TASK TO COMPLETE →
Please transcribe only the lines from the one holding "Image resolution: width=525" through the final line of the data, both included, with no pictures.

╭─ MATERIAL SHOWN

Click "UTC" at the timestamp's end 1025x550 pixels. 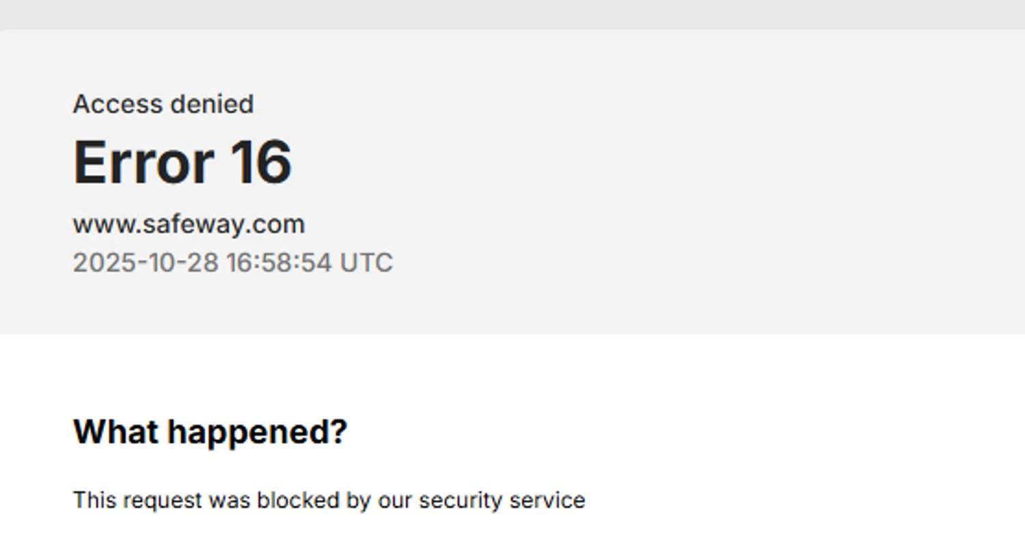[x=366, y=263]

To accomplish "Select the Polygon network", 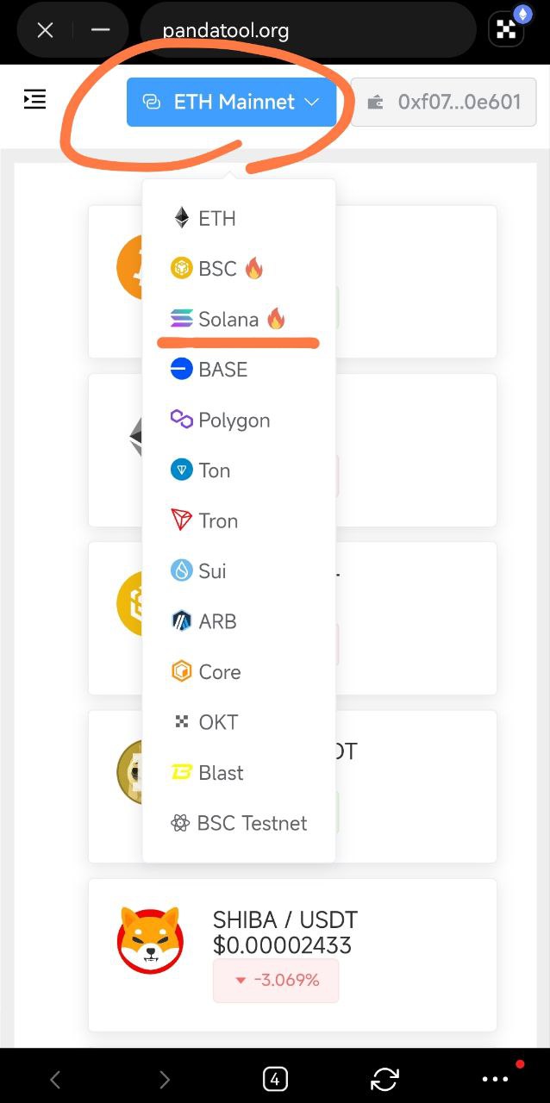I will click(233, 420).
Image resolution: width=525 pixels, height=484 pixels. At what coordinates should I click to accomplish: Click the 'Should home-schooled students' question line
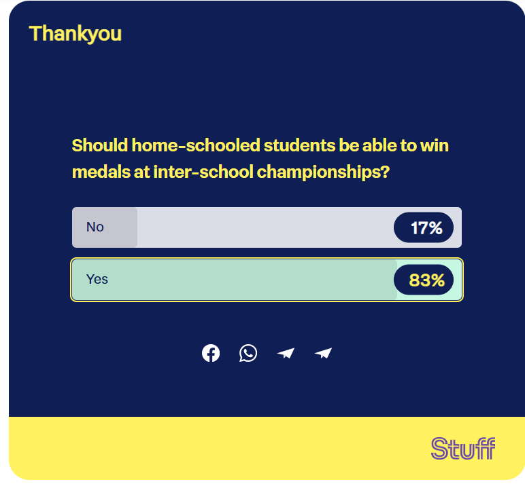point(260,145)
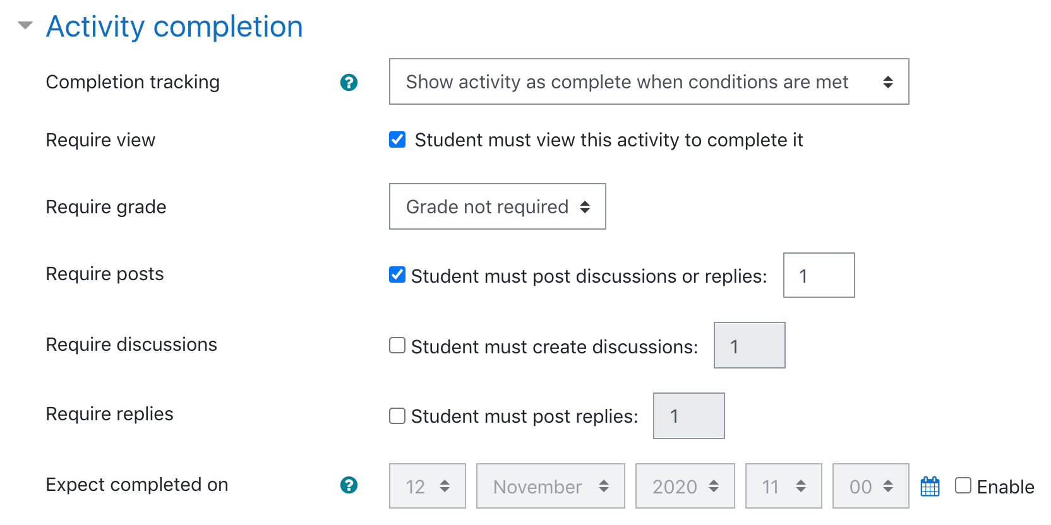Uncheck Student must view this activity
Image resolution: width=1051 pixels, height=525 pixels.
[397, 139]
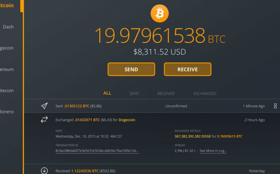Open the RECEIVED tab
This screenshot has width=280, height=174.
click(166, 93)
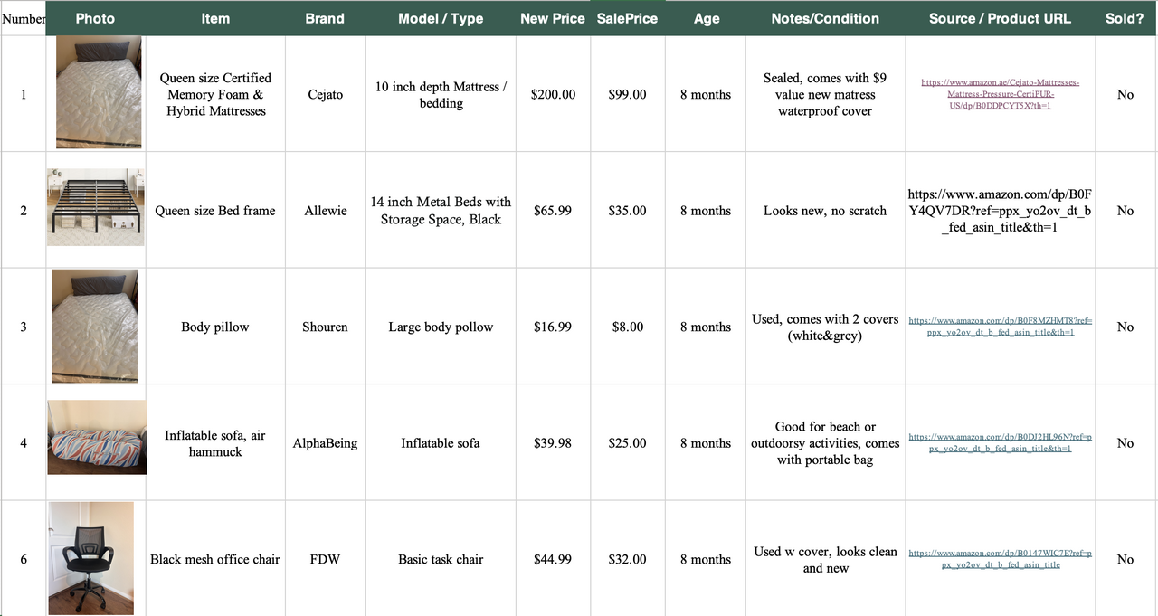Screen dimensions: 1158x616
Task: Click the mattress photo thumbnail in row 1
Action: (99, 92)
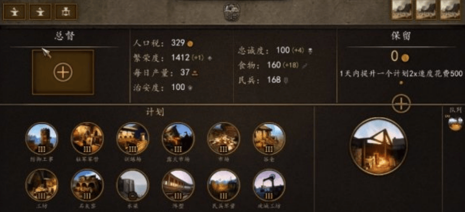This screenshot has height=212, width=465.
Task: View the last bound village thumbnail
Action: tap(450, 9)
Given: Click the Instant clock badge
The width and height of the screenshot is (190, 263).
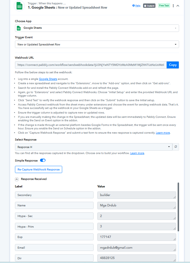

╰─

COMPLETED TASK →
Image resolution: width=525 pixels, height=484 pixels. At what coordinates should I click to accomplish: Click the 'Should home-schooled students' question line
point(260,145)
Uncheck Student must view this activity
Image resolution: width=1051 pixels, height=525 pixels.
[397, 139]
Open the RECEIVED tab
This screenshot has width=280, height=174.
click(166, 93)
Screen dimensions: 1158x616
Task: Click the mattress photo thumbnail in row 1
Action: (99, 92)
This screenshot has height=212, width=465.
Task: View the last bound village thumbnail
Action: tap(450, 9)
Given: Click the Instant clock badge
The width and height of the screenshot is (190, 263).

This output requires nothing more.